7127 Background: Non-small cell lung cancer (NSCLC) patients of advanced stage are still of a need for new chemotherapy schedules to improve response rate and overall survival. There are new agents that have been established effectively in other tumors but very little applied in NSCLC. In the last category belong camptothecins. Methods: The objective of the present study was to combine one established first line cytotoxic agent - paclitaxel with a-camptothecin agent, irinotecan. 51 patients have already been enrolled since the beginning of April 2003 till December 5, 2003. They were all naïve of any previous treatment. 38 patients are evaluable for response rate. Of those 33 were male and 5 female median age 61 - range 35–77. Performance status 0–2. Stage IIIb and IV.Irinotecan 100mg/m2 90min infusion, paclitaxel 135 mg/m2 3 hour infusion, both administered on day 1 and repeated every two weeks. The plan was to give 9 cycles per patient and evaluation by CT-Scan to be performed after the 4th or 5th cycle.
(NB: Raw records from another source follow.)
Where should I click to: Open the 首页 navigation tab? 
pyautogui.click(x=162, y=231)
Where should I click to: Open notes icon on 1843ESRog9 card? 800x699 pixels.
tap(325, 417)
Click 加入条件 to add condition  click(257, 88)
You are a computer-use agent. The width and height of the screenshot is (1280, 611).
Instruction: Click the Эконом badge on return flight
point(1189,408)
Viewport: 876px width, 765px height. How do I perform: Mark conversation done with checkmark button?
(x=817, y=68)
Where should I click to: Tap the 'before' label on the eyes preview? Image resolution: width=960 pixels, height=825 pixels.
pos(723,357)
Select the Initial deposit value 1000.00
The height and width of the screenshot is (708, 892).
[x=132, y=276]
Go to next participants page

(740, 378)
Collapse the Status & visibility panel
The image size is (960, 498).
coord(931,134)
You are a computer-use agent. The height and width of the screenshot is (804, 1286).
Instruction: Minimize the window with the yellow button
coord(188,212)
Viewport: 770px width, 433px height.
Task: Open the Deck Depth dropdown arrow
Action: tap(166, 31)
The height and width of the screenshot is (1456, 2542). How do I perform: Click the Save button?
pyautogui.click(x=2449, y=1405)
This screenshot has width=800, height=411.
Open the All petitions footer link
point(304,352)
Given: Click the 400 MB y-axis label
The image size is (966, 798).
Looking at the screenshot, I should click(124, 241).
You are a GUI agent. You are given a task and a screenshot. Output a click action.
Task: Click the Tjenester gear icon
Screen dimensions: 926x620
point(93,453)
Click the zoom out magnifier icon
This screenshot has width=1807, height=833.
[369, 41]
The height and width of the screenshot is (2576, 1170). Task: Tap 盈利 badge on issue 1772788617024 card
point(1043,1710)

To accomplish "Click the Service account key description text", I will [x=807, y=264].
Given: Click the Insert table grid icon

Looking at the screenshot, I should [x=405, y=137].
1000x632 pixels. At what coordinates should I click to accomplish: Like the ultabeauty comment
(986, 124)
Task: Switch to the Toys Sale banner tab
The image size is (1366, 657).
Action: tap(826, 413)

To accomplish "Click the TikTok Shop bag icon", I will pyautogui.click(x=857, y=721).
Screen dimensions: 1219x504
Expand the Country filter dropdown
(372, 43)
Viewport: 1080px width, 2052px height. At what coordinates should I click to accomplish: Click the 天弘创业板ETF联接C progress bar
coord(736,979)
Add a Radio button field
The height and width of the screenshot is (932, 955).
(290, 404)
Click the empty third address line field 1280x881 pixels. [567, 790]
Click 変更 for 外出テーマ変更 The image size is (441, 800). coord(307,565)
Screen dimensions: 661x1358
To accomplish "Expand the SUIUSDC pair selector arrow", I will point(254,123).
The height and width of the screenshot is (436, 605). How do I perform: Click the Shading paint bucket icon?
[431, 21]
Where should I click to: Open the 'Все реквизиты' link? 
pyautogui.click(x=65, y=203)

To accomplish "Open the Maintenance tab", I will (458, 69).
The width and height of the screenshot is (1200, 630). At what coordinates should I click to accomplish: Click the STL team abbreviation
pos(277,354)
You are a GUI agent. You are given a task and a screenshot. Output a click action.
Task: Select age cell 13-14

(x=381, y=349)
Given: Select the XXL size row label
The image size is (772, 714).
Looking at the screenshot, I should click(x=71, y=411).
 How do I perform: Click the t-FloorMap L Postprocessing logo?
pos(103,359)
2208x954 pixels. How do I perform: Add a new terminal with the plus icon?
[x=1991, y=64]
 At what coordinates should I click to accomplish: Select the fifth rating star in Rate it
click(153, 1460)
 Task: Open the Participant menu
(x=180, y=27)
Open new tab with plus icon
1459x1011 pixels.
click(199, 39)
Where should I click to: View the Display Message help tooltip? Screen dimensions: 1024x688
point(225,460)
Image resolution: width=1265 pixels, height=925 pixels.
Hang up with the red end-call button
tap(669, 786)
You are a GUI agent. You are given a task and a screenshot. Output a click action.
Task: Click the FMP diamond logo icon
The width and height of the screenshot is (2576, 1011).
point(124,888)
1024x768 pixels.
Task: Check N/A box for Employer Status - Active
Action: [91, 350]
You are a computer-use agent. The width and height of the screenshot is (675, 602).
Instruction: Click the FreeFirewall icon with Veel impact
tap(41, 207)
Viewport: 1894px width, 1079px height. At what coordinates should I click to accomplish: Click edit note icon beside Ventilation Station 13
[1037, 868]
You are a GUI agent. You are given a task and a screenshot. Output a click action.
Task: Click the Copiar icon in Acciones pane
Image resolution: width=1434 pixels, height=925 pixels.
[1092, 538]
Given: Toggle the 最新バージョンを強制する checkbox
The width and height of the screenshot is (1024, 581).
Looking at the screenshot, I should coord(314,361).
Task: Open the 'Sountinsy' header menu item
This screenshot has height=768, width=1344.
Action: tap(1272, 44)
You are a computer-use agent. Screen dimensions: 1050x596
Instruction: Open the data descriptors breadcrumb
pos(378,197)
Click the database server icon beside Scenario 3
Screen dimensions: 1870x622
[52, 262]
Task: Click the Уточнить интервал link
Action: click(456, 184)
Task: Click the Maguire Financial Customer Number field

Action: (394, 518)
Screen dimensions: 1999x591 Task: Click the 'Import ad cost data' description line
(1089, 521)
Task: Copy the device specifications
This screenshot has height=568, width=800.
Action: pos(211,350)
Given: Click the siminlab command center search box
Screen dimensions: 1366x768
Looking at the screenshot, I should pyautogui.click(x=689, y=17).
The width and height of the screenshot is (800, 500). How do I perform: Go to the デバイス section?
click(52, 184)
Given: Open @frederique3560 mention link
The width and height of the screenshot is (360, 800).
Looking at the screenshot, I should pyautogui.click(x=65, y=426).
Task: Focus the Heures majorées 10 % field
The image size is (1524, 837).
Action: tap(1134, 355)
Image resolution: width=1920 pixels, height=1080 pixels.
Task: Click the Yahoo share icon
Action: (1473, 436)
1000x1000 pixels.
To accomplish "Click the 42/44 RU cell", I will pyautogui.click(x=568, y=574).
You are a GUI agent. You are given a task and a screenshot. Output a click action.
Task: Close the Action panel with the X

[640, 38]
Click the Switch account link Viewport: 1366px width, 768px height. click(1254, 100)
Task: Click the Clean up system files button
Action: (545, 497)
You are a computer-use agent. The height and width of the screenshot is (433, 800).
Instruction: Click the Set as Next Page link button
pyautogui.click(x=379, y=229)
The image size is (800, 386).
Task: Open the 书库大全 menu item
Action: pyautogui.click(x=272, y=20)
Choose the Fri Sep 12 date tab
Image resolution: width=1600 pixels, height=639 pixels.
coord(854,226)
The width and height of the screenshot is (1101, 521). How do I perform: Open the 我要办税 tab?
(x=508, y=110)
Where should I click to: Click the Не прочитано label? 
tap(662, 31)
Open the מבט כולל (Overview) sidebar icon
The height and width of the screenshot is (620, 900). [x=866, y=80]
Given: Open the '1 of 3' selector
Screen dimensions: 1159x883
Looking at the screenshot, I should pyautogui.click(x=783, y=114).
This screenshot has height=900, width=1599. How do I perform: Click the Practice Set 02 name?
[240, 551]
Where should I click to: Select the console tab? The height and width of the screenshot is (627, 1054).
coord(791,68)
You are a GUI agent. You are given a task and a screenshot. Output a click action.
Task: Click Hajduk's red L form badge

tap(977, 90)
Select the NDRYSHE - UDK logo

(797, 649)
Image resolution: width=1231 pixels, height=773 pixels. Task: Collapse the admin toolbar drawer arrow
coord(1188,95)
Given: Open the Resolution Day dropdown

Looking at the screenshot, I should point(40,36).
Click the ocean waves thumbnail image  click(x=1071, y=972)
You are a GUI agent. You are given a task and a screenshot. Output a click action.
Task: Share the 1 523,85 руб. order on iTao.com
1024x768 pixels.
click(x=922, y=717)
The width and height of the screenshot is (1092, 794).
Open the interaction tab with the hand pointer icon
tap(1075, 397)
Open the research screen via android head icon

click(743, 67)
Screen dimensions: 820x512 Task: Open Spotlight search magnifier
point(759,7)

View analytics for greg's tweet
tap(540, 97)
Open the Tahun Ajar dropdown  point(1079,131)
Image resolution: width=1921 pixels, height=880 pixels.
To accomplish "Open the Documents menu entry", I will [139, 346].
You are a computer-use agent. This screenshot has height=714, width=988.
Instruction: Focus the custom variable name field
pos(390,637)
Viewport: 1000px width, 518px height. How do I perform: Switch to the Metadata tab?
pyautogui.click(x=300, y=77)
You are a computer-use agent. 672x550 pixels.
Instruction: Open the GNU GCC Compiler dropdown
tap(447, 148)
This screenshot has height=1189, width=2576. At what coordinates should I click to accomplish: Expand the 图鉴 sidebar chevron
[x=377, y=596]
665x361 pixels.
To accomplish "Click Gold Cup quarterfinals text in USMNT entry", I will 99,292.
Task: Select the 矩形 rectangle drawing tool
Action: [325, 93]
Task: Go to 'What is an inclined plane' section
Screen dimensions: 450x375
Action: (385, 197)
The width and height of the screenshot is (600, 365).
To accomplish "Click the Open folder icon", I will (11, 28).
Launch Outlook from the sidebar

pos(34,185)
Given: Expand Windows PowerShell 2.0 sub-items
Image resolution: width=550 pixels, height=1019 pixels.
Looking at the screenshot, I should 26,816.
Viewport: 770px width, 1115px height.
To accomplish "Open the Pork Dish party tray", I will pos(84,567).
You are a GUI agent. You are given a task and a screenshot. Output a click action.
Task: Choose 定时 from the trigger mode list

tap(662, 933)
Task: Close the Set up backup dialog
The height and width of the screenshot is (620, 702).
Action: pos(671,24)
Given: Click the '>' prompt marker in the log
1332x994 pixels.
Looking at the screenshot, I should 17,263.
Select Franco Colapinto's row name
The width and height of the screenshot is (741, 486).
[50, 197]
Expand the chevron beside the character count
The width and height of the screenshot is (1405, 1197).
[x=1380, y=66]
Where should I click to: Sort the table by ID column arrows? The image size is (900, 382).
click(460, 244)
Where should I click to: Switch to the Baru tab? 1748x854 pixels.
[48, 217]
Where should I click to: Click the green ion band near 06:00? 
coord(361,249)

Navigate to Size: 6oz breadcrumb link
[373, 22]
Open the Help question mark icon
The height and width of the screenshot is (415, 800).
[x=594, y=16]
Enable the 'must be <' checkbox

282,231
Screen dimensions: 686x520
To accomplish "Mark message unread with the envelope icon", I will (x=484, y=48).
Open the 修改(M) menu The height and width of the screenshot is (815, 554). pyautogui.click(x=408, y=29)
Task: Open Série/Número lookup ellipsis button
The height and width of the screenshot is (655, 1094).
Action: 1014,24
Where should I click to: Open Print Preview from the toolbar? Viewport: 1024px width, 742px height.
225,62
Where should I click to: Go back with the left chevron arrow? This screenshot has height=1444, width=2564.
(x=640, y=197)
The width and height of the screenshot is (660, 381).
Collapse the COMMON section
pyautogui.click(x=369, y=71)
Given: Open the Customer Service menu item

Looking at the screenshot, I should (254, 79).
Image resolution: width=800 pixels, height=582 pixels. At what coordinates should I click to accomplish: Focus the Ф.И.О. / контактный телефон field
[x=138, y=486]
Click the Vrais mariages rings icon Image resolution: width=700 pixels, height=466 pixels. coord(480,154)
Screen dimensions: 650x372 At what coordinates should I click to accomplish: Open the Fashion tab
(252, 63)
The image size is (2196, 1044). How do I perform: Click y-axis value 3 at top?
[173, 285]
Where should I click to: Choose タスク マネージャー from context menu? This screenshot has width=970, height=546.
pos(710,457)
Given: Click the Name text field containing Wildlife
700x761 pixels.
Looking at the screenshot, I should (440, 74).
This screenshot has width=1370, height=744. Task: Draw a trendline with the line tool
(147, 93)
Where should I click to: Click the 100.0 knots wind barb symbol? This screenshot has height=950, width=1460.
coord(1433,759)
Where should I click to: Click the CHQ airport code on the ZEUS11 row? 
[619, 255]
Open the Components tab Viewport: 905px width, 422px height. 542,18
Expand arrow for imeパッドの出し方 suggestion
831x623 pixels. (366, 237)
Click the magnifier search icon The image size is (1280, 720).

The total number of cycles given till now was 187 and the mean 4.92. Patients stopped treatment in case of disease progression or intolerable toxicity. Results: Myelotoxicity was seen in the majority of the patients but only in 4 patients (10.53%) was of Grade III and IV. Of the non-hematologic toxicity nausea and vomiting was negligible, diarrhea of Grade III was only seen in 5 patients (13.16%). Neurotoxicity of Grade I was common. No other serious toxicity was observed. No complete remission was seen. Partial remission was detected in 18 patients (42.11%), stable disease in 16 patients (38%) and disease progression in 4 patients (10.53%). The median survival has not yet been reached. There are 7 events till Dec.03 (18.42%), in 8 months of follow-up. Conclusions: The combination of Paclitaxel and Irinotecan every two weeks in untreated NSCLC patients of stage IIIb and IV is effective with 42.11% response rate and acceptable toxicity. No significant financial relationships to disclose.